En route pour Smolensk
Pendant que se déroulait l'aventure que je vous ai contée dans mon dernier article, la campagne marquait une pause qui se termine au moment même où j'en rédige pour vous le compte-rendu. Mais si ces derniers jours ont été relativement peu fertiles en événements guerriers, ils ont en revanche vu se prendre des décisions lourdes de conséquences.
Sa Majesté l'Empereur Napoléon, au moment même où je me faisais capturer, renonçait pour sa part à débusquer l'armée Russe et faisait demi-tour afin de rentrer à Vitepsk. Il parut d'abord décidé à y séjourner longuement puisqu'il déclara, devant témoin : Je m'arrête ici, [...], la campagne de 1812 est finie, celle de 1813 fera le reste
. Son plan, tel que me l'ont décrit mes amis de l'Etat-major, était le suivant.
- Appuyer sa gauche sur Riga ;
- Fortifier Vitepsk, ce qui était aisé, afin d'en faire un camp retranché pour le centre ;
- Etendre sa droite à travers les marais de la Bérézina, faciles à défendre, jusqu'à la forteresse de Bobruisk, qui restait à prendre.
On vit alors Napoléon parcourir la ville et ses environs pour y former les nombreux établissements qu'exigeait une résidence prolongée, à commencer par des fours capables de cuire 29 000 livres de pain simultanément. Il s'occupa même d'embellissements, faisant détruire quelques maisons qui défiguraient la place du palais, songeant à faire venir de Paris des acteurs pour égayer les soirées du prochain hiver.
Mais très vite des influences contraires se firent sentir. Un maréchal annonçait de prochains soulèvements populaires contre le Tsar ; Murat, impatient de combattre, accusait l'armée russe de lâcheté, soutenait que sa cavalerie seule suffirait à la mettre en déroute. L'Empereur semblait s'amuser de ces délires, réaffirmant que cette guerre était une guerre de trois ans, qui le verrait à Moscou en 1813 et à Saint-Petersbourg en 1814. Cependant, on s'aperçut bientôt qu'il tardait à donner les ordres nécessaires : rien n'était fait pour prendre Riga ; on envoya de la cavalerie à l'assaut de la forteresse de Bobruisk, sise au milieu d'un marais ; on négligea de mettre Vitepsk à l'abri d'un siège en ajoutant quelques ouvrages à ses défenses naturelles.
Selon certains, l'Empereur espérait recevoir des propositions de paix d'Alexandre. Il les attendait donc. Il en profitait pour prodiguer à l'armée les soins dont elle avait grand besoin.
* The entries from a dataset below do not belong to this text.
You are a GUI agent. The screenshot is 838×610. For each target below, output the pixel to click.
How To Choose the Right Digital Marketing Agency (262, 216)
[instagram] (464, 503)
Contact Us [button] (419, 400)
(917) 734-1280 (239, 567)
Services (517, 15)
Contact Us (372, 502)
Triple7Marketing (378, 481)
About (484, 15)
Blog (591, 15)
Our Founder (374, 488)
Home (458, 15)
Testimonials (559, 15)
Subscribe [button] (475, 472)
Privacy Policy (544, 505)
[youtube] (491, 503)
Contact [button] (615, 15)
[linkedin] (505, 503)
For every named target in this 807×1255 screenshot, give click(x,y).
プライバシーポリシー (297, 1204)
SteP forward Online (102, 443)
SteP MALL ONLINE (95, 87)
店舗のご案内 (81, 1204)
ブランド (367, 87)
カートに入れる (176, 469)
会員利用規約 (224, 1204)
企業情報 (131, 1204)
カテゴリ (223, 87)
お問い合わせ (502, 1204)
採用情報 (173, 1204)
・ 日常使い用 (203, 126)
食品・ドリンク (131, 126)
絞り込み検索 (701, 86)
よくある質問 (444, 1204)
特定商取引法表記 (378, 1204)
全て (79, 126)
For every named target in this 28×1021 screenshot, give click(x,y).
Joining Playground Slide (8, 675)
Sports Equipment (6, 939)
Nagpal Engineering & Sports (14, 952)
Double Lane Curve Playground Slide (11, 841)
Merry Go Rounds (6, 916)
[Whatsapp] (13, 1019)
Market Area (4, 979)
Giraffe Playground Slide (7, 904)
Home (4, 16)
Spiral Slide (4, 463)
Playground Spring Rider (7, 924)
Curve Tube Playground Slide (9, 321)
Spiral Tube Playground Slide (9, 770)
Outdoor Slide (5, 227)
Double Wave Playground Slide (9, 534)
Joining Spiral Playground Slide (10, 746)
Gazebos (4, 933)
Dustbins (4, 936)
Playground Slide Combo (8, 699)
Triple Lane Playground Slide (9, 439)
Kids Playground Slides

Surtout, il donnait aux traînards ainsi qu'aux ambulances, à l'artillerie et aux approvisionnements le temps de nous rejoindre.
Mais, loin d'envisager une conciliation, le Czar Alexandre se répandait en violentes et grossières proclamations, bien faites pour les sujets superstitieux et arriérés auxquels elles s'adressaient. Elles furent portées à la connaissance de Napoléon. La nouvelle des traités conclus par la Turquie et la Suède avec la Russie lui arriva sur ces entrefaites. Sa résolution en parut ébranlée. Il se mit à questionner ses interlocuteurs : Eh bien, que ferons-nous ? resterons-nous ? irons-nous plus avant ?
Pour finir, il assembla un conseil, ce qui n'était pas arrivé depuis Castiglione. Berthier, Lobau, Caulaincourt, Duroc, Daru combattirent la nouvelle résolution de Sa Majesté de s'avancer au moins jusqu'à Smolensk. La plupart des généraux l'approuvèrent, considérant que la défensive n'était pas le genre de guerre qui convenait à notre armée. La décision fut prise de se porter en avant, d'autant que les derniers mouvements de Barclay semblaient marquer une volonté de se montrer enfin plus agressif.
Pendant quelques jours encore, l'Empereur demeura à Vitepsk, afin de coordonner les mouvements des différents corps. Multipliant les lettres à ses subordonnées – jusqu'à huit par jours – il leur a imprimé à distance sa volonté dans un mouvement qui doit nous permettre d'obtenir la grande bataille à laquelle nous aspirons. Ce sera aux alentours de Smolensk.
Pour cela, nous nous écartons d'Oudinot qui a reçu le renfort de Saint-Cyr et l'ordre de se rapprocher de Macdonald sur notre gauche. De notre côté, nous décalons notre ligne d'opération de Vitepsk à Minsk à l'insu de l'ennemi afin de le tourner sur sa gauche. Aujourd'hui même, l'Empereur quitte Vitepsk après y avoir passé quinze jours. Demain nous franchirons le Dniepr.
Cette fois, je me contenterai de suivre les opérations depuis les derniers rangs.
J. Richard, ce 13 août 1812, dans les faubourgs de Vitepsk, pour La Gazette de France.